Isaac Luria, also known as ha-Ari (the acronym of the Ashkenazic Rabbi Isaac), was born in Jerusalem in 1534. His father was an Ashkenazi who had come from Germany or Poland, and his mother was of Sephardic stock. At his father’s death, his mother took him to Egypt, where he grew up in the household of his wealthy uncle, a tax collector. Details of his life are sparse; the principal source is the Toledot ha-Ari (life of the Ari), an account written fifteen or twenty years after his death in which fact and legend are freely mingled.
Luria was highly precocious, and his uncle provided him with able tutors, including David ibn Ali Zimrah and Betsal’al Ashkenazi. He collaborated with the latter in producing legal commentaries and wrote a study of the Book of Concealment section of the Zohar, the central text of the Cabalist tradition. In later life, he disdained to write, however, preferring personal teaching and communication with his disciples; his mature thought is known only through their accounts, particularly those of Chaim Vital (1543-1620), who claimed to have recorded his master’s thoughts verbatim.

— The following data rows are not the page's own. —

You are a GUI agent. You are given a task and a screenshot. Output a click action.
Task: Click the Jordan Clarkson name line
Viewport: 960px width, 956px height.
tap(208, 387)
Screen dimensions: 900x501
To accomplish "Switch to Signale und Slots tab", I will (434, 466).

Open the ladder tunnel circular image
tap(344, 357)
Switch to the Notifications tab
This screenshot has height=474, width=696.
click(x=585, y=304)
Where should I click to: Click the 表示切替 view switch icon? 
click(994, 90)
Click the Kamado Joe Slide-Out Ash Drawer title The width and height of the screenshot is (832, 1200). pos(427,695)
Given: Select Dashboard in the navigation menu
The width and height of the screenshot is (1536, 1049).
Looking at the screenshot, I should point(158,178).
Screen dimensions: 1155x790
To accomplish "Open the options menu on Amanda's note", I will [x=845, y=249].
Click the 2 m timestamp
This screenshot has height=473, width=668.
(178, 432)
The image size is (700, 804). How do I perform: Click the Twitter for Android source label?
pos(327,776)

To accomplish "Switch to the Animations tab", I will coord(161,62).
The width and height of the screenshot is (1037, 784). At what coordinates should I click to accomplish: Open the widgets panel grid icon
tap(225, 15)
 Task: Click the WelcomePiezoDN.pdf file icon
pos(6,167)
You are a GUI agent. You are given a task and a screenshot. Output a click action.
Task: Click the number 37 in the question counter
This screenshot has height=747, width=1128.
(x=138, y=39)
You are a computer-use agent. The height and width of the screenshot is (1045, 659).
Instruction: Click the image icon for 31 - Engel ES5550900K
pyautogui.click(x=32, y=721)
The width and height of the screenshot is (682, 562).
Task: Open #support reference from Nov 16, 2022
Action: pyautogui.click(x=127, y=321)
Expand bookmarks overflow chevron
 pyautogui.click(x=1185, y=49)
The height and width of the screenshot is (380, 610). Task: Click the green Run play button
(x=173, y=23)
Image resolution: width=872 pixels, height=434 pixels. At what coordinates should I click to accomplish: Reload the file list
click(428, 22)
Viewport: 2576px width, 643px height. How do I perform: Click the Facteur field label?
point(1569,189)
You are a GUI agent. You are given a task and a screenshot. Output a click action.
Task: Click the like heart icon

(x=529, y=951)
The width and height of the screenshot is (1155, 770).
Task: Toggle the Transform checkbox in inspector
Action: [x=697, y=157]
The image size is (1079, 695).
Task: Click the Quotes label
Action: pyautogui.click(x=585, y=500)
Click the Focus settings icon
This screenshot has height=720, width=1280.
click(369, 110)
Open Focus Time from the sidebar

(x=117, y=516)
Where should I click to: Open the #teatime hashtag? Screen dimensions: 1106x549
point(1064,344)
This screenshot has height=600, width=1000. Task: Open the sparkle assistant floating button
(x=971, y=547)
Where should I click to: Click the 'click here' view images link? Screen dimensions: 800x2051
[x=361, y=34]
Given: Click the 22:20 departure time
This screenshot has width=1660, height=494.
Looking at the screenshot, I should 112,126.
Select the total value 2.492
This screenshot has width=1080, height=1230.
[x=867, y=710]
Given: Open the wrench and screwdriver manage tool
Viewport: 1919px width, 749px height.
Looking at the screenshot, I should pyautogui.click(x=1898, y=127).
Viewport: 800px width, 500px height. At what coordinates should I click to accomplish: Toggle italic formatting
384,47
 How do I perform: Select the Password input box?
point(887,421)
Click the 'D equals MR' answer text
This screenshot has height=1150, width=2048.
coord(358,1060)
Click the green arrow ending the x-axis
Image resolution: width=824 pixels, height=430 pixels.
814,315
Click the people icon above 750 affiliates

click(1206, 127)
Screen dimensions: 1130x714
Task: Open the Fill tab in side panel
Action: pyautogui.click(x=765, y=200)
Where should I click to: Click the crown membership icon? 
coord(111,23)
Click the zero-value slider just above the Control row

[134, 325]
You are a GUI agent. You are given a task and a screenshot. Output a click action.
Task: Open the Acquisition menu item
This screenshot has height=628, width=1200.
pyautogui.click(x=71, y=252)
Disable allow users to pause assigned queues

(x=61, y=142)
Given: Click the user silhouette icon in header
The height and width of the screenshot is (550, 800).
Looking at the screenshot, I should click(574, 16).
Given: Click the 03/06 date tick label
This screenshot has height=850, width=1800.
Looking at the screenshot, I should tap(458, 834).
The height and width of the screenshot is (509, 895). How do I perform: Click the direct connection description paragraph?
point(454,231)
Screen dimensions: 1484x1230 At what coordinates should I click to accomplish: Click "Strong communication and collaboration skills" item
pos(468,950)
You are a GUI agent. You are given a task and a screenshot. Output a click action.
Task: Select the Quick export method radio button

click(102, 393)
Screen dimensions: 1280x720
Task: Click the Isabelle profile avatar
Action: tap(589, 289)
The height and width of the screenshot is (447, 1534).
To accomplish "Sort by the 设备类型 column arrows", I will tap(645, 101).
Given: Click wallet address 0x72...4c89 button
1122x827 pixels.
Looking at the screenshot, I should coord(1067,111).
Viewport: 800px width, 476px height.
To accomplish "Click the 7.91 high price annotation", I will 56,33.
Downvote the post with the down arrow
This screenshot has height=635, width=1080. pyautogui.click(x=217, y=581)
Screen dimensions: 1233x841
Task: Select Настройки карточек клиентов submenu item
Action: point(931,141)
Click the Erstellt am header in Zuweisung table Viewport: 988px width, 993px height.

Luria married at the age of fifteen and later went into commerce, in which he was engaged to the end of his life. At the age of seventeen, he began an intensive study of the Cabala, focusing on the Zohar and on the works of his elder contemporary, Moses Cordovero (1522-1570), the leading figure of the major Cabalist school at Safed in Palestine. In early 1570, he took up residence in Safed with his family and studied briefly with Cordovero himself, who was said to have appointed him his spiritual successor.
At Cordovero’s death, Luria became the head of a group known as the Cubs (his own nickname of Ari meant “Holy Lion” in Hebrew), who formed a core of devoted disciples about him. They lived as a community, with quarters for themselves and their families. Luria lectured to them on the Sabbath, after they had donned ritual white garments and marched processionally into the neighboring fields. He also worked with them on an individual basis, imparting the techniques of mystical meditation and elucidating the spiritual ancestry of each in accordance with the Cabalist principle of transmigration.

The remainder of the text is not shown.